### [TEXT SHOWN]
From here, the documentary becomes something of a thriller, told via messages sent on forums and intercut with interviews with the users who were active in them. Tong himself writes “why do I feel like I’m part of a CSI episode just unfolding”, as theories that Cotten faked his own death as part of an exit scam took hold. All eyes were on his Cotten’s wife, Jennifer Robertson, whose sister, Kimberley Smith, is interviewed here in order to protest her innocence. A reddit thread emerged thanks to a “whistleblower”, who gave details on Cotten’s funeral and a disagreement that ensued between Jennifer and Cotten’s parents. The Globe, meanwhile, obtained a copy of Cotten’s will, which was signed about 2 weeks before he died, leaving everything to Jennifer.
But the websleuths were also investigating Cotten’s dodgy business partners, as well going on deep dives into Cotten’s historic use of digital social platforms. The possibility of money laundering, or connections to organised crime, are articulated and forensic accountants discover an absence of records after 2016. Cyber security experts investigate, along with the Ontario Securities Commission, who discover that large volumes of crypto assets were being sent to other crypto exchanges abroad.

### [RECORDS FOR THIS TASK]

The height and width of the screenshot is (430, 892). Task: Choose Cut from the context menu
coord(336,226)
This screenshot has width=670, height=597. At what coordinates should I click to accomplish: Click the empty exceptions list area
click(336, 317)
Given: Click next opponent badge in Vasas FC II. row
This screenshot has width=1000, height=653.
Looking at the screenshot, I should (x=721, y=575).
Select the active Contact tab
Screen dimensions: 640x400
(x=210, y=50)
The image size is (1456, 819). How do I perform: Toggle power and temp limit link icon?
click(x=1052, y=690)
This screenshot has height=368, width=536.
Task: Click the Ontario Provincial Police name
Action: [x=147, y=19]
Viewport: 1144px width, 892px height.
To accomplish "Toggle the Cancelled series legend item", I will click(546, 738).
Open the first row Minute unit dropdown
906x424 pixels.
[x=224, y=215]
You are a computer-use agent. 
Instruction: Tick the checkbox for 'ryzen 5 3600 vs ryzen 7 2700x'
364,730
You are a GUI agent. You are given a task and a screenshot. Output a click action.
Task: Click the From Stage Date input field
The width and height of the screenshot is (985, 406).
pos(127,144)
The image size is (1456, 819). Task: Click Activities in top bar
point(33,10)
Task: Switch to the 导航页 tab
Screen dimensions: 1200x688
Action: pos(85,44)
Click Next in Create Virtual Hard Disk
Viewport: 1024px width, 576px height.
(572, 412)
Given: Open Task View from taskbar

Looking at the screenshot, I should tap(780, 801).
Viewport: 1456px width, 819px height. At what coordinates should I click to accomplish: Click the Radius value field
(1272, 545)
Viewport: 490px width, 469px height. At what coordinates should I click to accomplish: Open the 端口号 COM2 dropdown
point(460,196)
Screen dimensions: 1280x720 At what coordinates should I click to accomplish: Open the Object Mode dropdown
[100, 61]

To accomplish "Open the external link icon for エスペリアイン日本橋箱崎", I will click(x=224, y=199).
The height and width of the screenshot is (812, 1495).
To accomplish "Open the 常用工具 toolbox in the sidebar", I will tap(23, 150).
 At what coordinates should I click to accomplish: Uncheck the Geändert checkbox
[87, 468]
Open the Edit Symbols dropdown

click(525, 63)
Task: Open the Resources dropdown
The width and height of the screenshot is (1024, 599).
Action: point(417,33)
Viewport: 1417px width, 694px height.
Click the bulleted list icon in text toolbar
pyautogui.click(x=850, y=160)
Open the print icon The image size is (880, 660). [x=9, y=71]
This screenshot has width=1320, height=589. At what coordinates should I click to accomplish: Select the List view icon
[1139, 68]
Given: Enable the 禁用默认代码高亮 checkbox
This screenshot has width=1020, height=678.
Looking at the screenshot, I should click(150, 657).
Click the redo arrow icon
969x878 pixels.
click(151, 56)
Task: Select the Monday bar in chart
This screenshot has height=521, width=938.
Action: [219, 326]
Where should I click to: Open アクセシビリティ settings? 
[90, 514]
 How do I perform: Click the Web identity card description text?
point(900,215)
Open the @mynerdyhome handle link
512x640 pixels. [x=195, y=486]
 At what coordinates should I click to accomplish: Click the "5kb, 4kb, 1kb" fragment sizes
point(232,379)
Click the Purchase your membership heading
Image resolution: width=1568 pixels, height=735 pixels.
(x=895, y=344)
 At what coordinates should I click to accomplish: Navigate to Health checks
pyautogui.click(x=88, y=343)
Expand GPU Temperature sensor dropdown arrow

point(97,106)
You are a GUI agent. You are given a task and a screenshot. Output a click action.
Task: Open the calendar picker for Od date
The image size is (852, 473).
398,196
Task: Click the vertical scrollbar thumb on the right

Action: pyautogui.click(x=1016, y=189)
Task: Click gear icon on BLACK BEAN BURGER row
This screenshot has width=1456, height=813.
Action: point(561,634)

### [SHORT TASK A]
Swap "Object Mode" for "Edit Mode" in the entries between the lines holding "Screen dimensions: 1280x720" and "click(525, 63)", inclusive, and return only those lines.
### [SHORT TASK B]
Carry on the passage about the Cotten documentary from where it stops.
The entries have no connection to the passage about the Cotten documentary.

### [EXERCISE ANSWER A]
Screen dimensions: 1280x720 At what coordinates should I click to accomplish: Open the Edit Mode dropdown
[100, 61]

To accomplish "Open the external link icon for エスペリアイン日本橋箱崎", I will click(x=224, y=199).
The height and width of the screenshot is (812, 1495).
To accomplish "Open the 常用工具 toolbox in the sidebar", I will tap(23, 150).
 At what coordinates should I click to accomplish: Uncheck the Geändert checkbox
[87, 468]
Open the Edit Symbols dropdown

click(525, 63)

### [EXERCISE ANSWER B]
Needless to say, many of the theories presented are debunked by the end, leaving the viewer feeling rather manipulated. Themes such as the undercurrent of misogyny that can develop in male-oriented online spaces, or the kind of mass delusion that occurs when people bond by jumping down internet rabbit holes, could perhaps have been better explored. Ultimately, it’s a film about conspiracy theories, about the people who embrace such theories and their reasons for doing so – bitterness, a need for a villain to take the heat off their own bad decisions – but, given that the viewer has been swept away by these selfsame theories, it’s also pointing a finger back at us and our own preconceptions. The viewer, along with the people who lost money after investing via Quadriga CX, seem to be looking for some sort of scary criminal mastermind to blame – only to discover that the man behind the curtain was simply a tech-head mistaken for a financial genius.